The worst case combination of sequence lengths in the look-up tables used for a 1001 x 1001 x 1001 cube for the following groups of pieces is:

1) a group of 24 centre pieces is 77 moves and there are 5,988,000 centre pieces. This is 19,211,500 moves worst case
2) the group of 12 middle edge pieces is 40 moves
3) a group of 24 edge pieces is 95 moves and there are 11,976 of these (non-middle) edge pieces. This is 47,405 moves worst case
4) the group of 8 corner pieces is 39 (actually this is the worst case in these tables for an even-sized cube which can include corner parity error so this is pessimistic). This is 39 moves worst case

This gives a (probably very weak) upper bound for God's number for a 1001 x 1001 x 1001 cube of 19,211,500 + 40 + 47,405 + 39 = 19,258,984 turns (in "half face block turn"? metrics)
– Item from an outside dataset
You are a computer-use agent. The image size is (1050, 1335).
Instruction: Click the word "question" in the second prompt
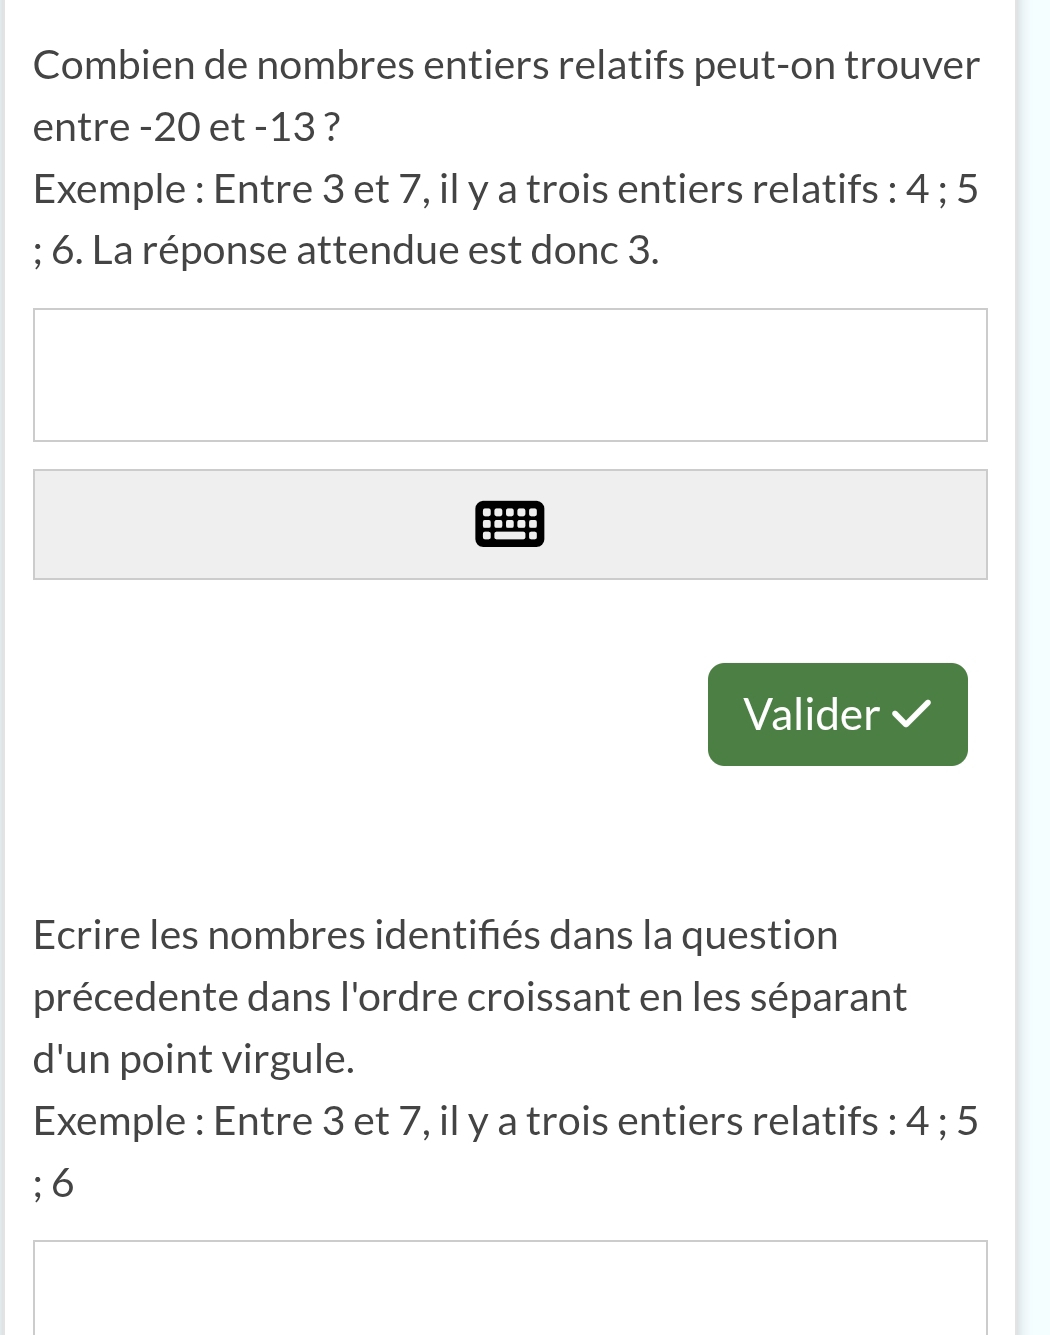pos(759,936)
Anyone care to work out a lower bound?


----------



## qqwref (May 10, 2013)

Here's a very weak lower bound:
- 1001x1001x1001 has 10^(3881996.03199904256783330607599619769343079132027152484787...) positions
- With IAssemble's multislice turns there are 3000 different turns (not counting rotations or turns that do nothing) with 3 possible amounts each
- Let's assume that a move sequence can consist of any sequence of these 3000 turns which doesn't use the same one twice in a row, and that any turn can have any possible amount. So the number of possible n-move sequences is 10^(log(9000) + (n-1)log(8997)).
- n=981766 is the first value for which there are at least as many n-move sequences as positions on the cube. So God's number for the 1001x1001x1001 cube must be at least 981766.


----------



## IAssemble (May 10, 2013)

qqwref said:


> Here's a very weak lower bound:
> - 1001x1001x1001 has 10^(3881996.03199904256783330607599619769343079132027152484787...) positions
> - With IAssemble's multislice turns there are 3000 different turns (not counting rotations or turns that do nothing) with 3 possible amounts each
> - Let's assume that a move sequence can consist of any sequence of these 3000 turns which doesn't use the same one twice in a row, and that any turn can have any possible amount. So the number of possible n-move sequences is 10^(log(9000) + (n-1)log(8997)).
> - n=981766 is the first value for which there are at least as many n-move sequences as positions on the cube. So God's number for the 1001x1001x1001 cube must be at least 981766.



Great!

So 13,000 was much too low as I suspected 

Thanks.


----------